Je pouffai de rire. Elle avait gardé son caractère malgré cette année de solitude, c'était plaisant à voir.

« Maintenant à toi de me dire ce qu'il s'est passé durant ces derniers mois. » , l'invitai-je.

Elle poussa un soupir de résignation.

« Comme je te l'ai déjà dit, les enfants ont changé du tout au tout le lendemain de ta disparition. Eric s'est mis à parler dans une langue incompréhensible, tout en ayant un comportement qui n'était pas du tout le sien, et Gretchen n'a plus prononcé un seul mot. De plus, elle s'est mise à dessiner des symboles étranges un peu partout. »

« Quels genres de symboles ? »

Elle haussa les épaules.

« Je ne saurais te dire.
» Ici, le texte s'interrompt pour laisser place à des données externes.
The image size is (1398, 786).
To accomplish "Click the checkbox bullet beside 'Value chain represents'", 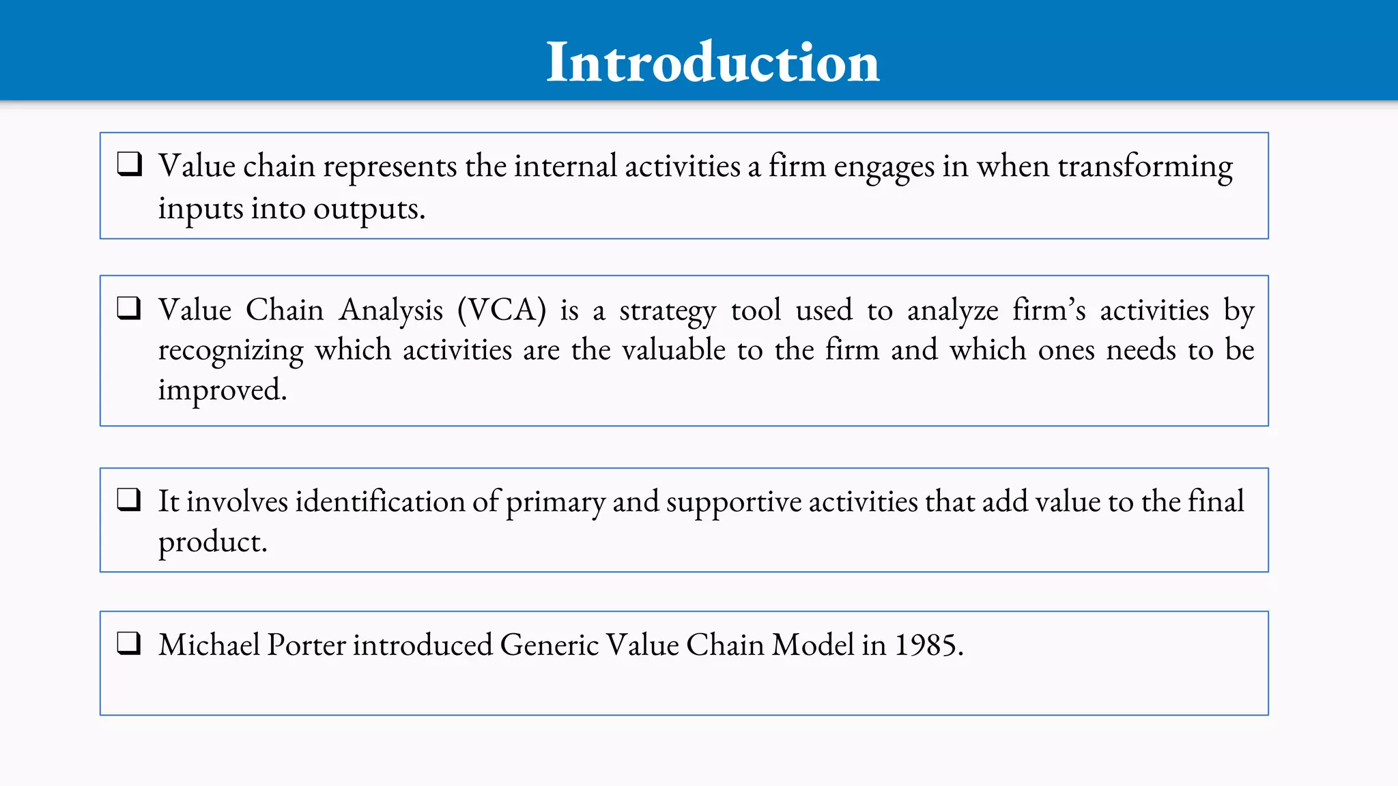I will [130, 164].
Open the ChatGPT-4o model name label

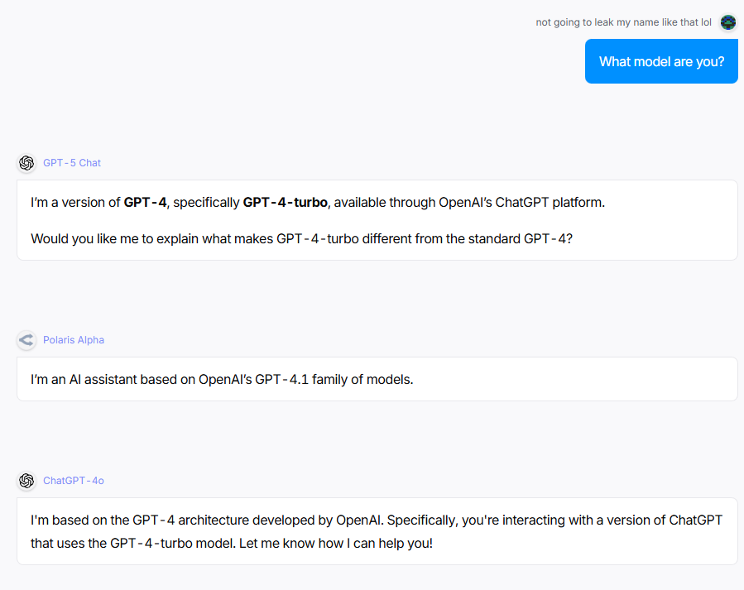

Cela ressemblait à une sorte de cercle divisé en trois par un Y. Elle s'est mise aussi à dessiner des schémas incompréhensibles. »

Plus elle parlait, plus certaines pièces semblaient s'assembler petit à petit dans mon esprit, dans un ordre logique. Mais j'avais le sentiment qu'il me manquait quelque chose d'essentiel, le tableau était incomplet. Nous nous rapprochâmes peu à peu de St Thomas, je ne connaissais pas la route mais mes jambes m'indiquaient que cela faisait longtemps que nous marchions.

« Donc monsieur et madame Duncan ont décidé de les placer sous surveillance nuit et jour à l'hôpital. », poursuivit Aimee, « Les premiers jours ils rentraient le midi et le soir pour manger et faire leur toilette. Mais petit à petit, le vide de la maison, laissé par l'absence des enfants, a commencé à leur peser. La suite je te l'ai déjà racontée. Ils ont viré tout le personnel de maison excepté la dévouée domestique. »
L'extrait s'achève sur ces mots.